There is however a question, why would the backflow velocity be directed exactly in the opposite direction with respect to the incident jet. Indeed, this is not obvious.
Figure 4: Metallic jet formed from the collapsed conic wall prior to piercing through the armoured wall.
To find the angle at which the backward flow is reflected we can consider two colliding jets of liquid: smaller with a radius $r$ and a larger one with a radius $R$, moving towards each other at equal and parallel speeds (we can always switch to the reference frame where the metallic jet and the armoured wall move at equal speeds towards each other). As a result of the collision of the jets, a conical backflow in the direction of the smaller jet is formed.
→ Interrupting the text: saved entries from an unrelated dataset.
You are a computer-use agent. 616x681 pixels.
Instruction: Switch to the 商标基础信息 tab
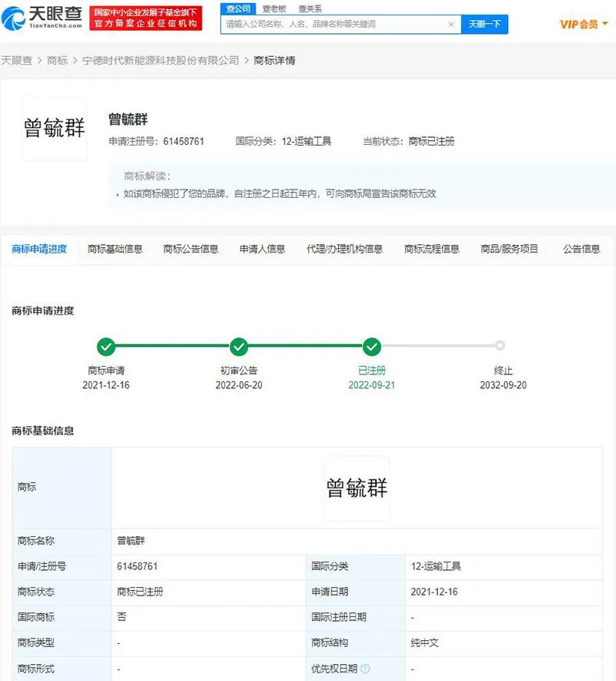tap(114, 248)
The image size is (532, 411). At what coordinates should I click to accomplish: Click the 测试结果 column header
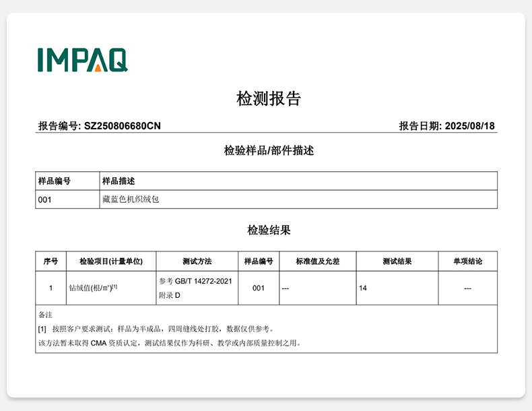(397, 261)
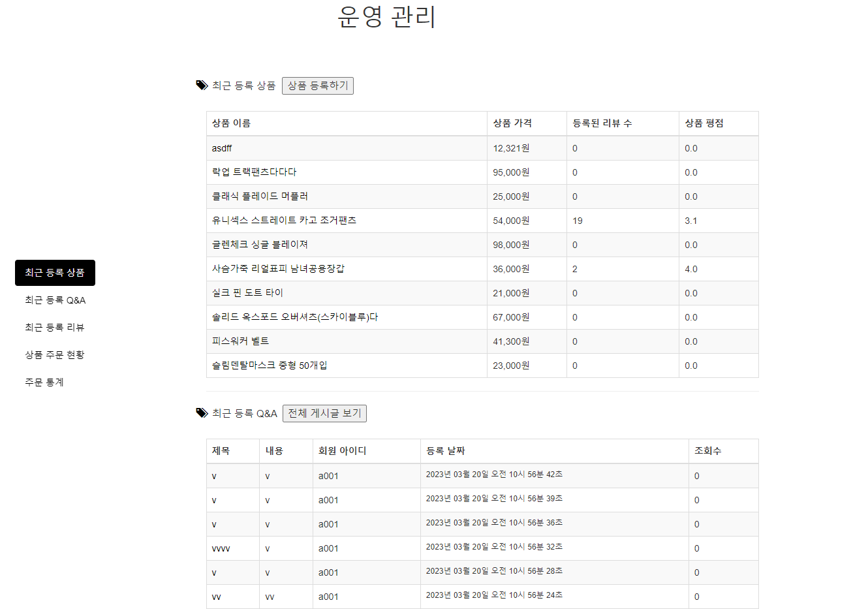Click the 전체 게시글 보기 button
Screen dimensions: 868x609
324,413
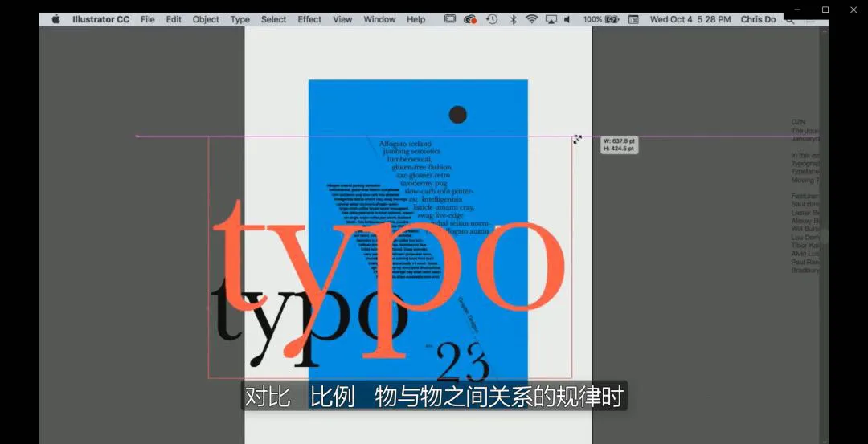The image size is (868, 444).
Task: Open the Object menu
Action: click(x=206, y=19)
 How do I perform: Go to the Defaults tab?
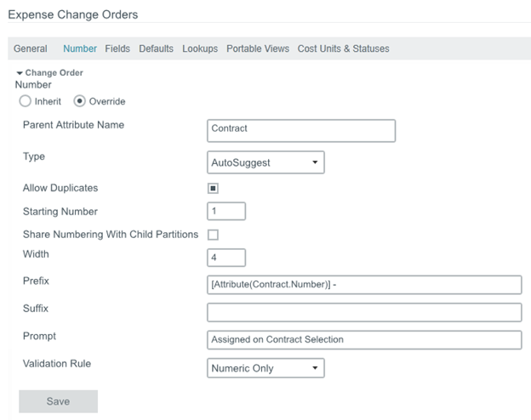[x=156, y=49]
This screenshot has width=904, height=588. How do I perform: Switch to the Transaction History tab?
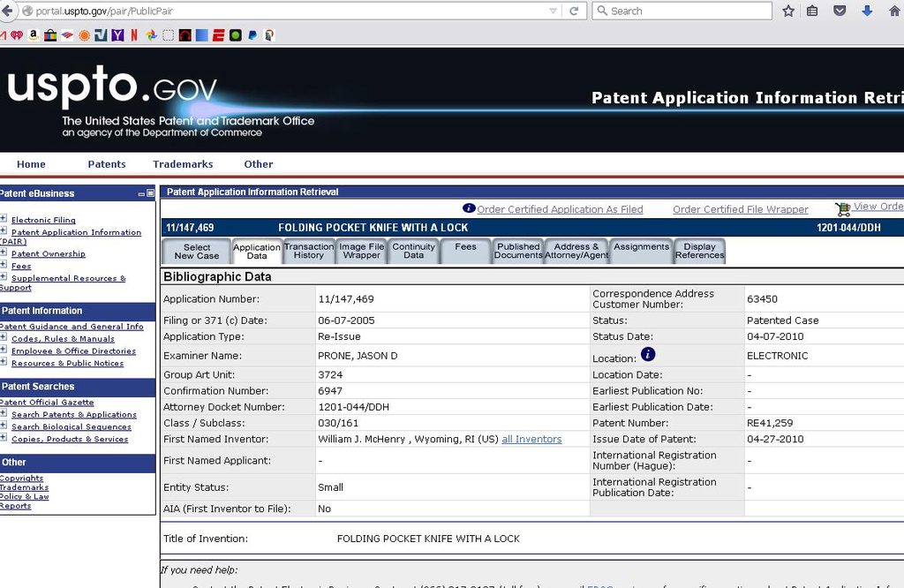309,251
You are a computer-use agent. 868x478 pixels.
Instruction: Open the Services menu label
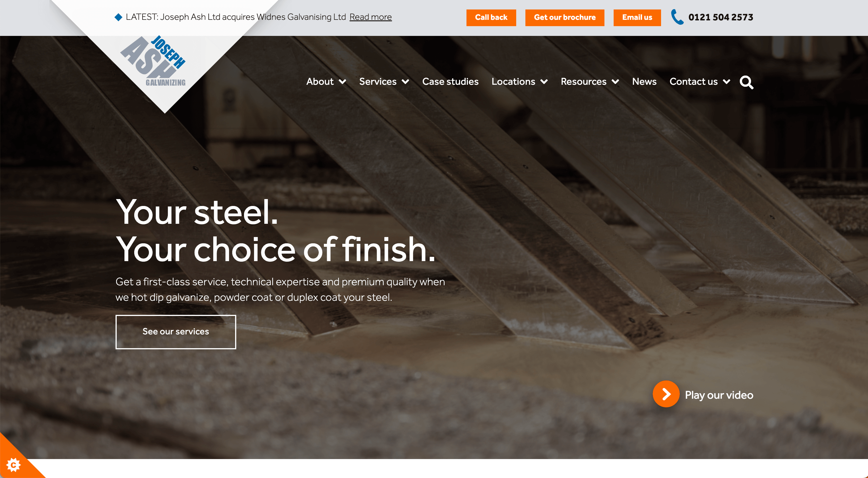[377, 82]
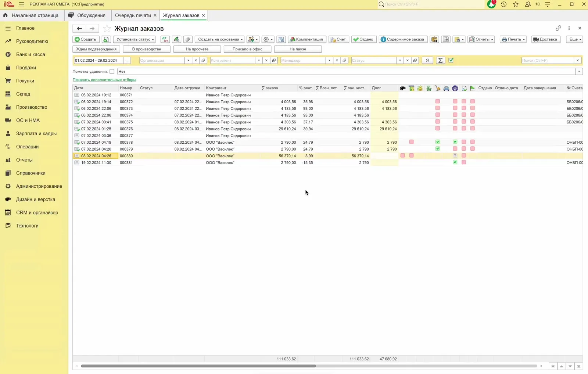This screenshot has height=374, width=588.
Task: Click the sigma totals button in the filter bar
Action: coord(440,60)
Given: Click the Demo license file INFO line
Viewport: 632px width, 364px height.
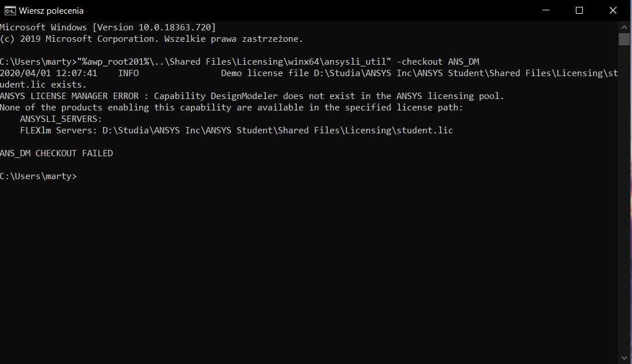Looking at the screenshot, I should [x=309, y=79].
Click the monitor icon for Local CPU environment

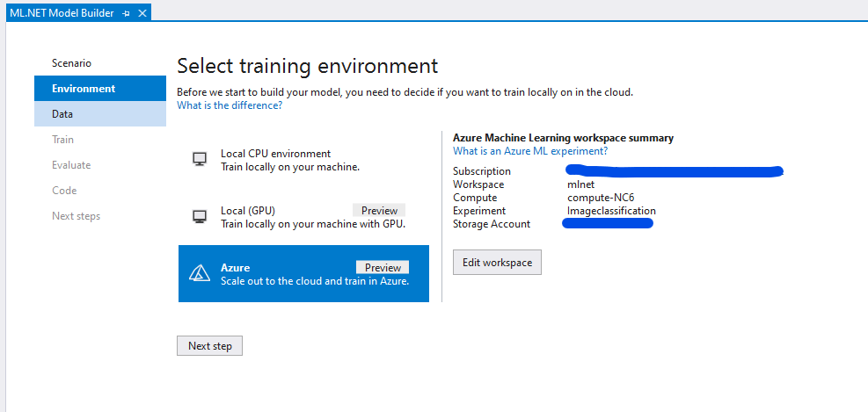click(x=200, y=159)
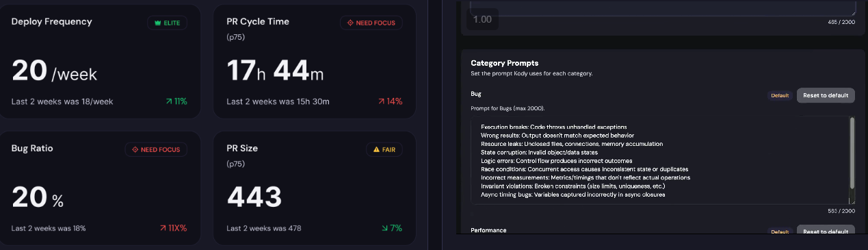Click resize handle of Bug prompt text area
The image size is (868, 250).
pos(852,201)
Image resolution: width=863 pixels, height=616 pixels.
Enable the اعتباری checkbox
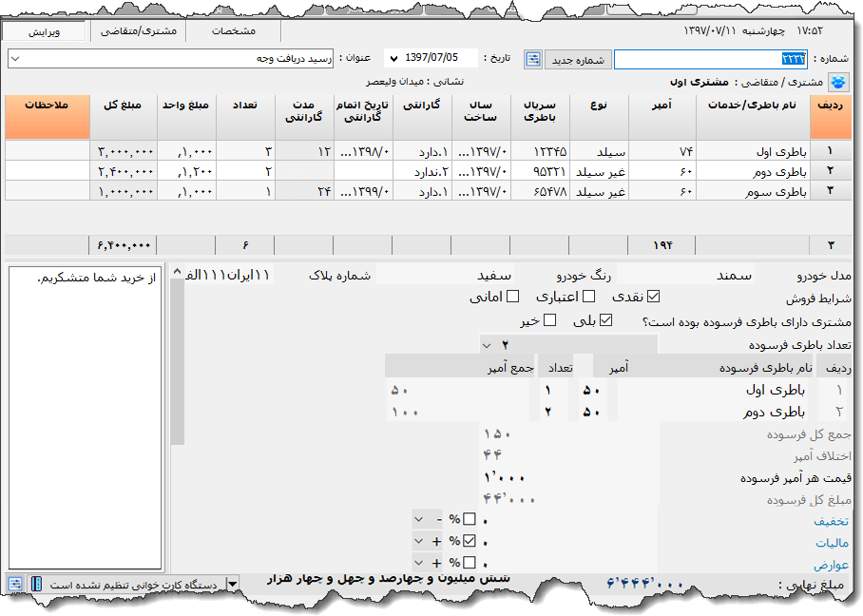click(x=589, y=297)
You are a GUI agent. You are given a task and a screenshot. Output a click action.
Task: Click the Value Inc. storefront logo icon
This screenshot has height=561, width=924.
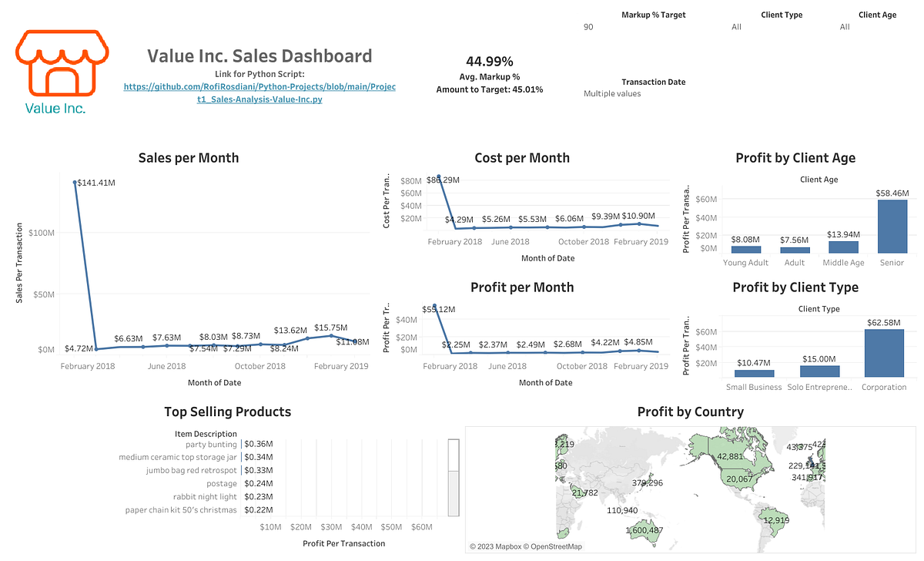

If we denote the angle of the cone as $2\beta$, then using momentum, mass and energy conseration it is relatively easy to show that the angle of the cone can be computed using dimensions of the colliding jets as follows: \begin{equation} \cos\beta = \frac{R^2-r^2}{R^2 + r^2} \end{equation}
Now, for our problem if we take the radius of the metallic jet to be $r$, it is much smaller than the effective radius of the armoured wall:
\begin{align} r \ll R & \Rightarrow \cos\beta = \frac{R^2-r^2}{R^2 + r^2} \approx 1 \\ & \Rightarrow \beta \approx 0 \end{align}
which means that indeed in our case the backflow is directed antiparallel to the incident jet velocity.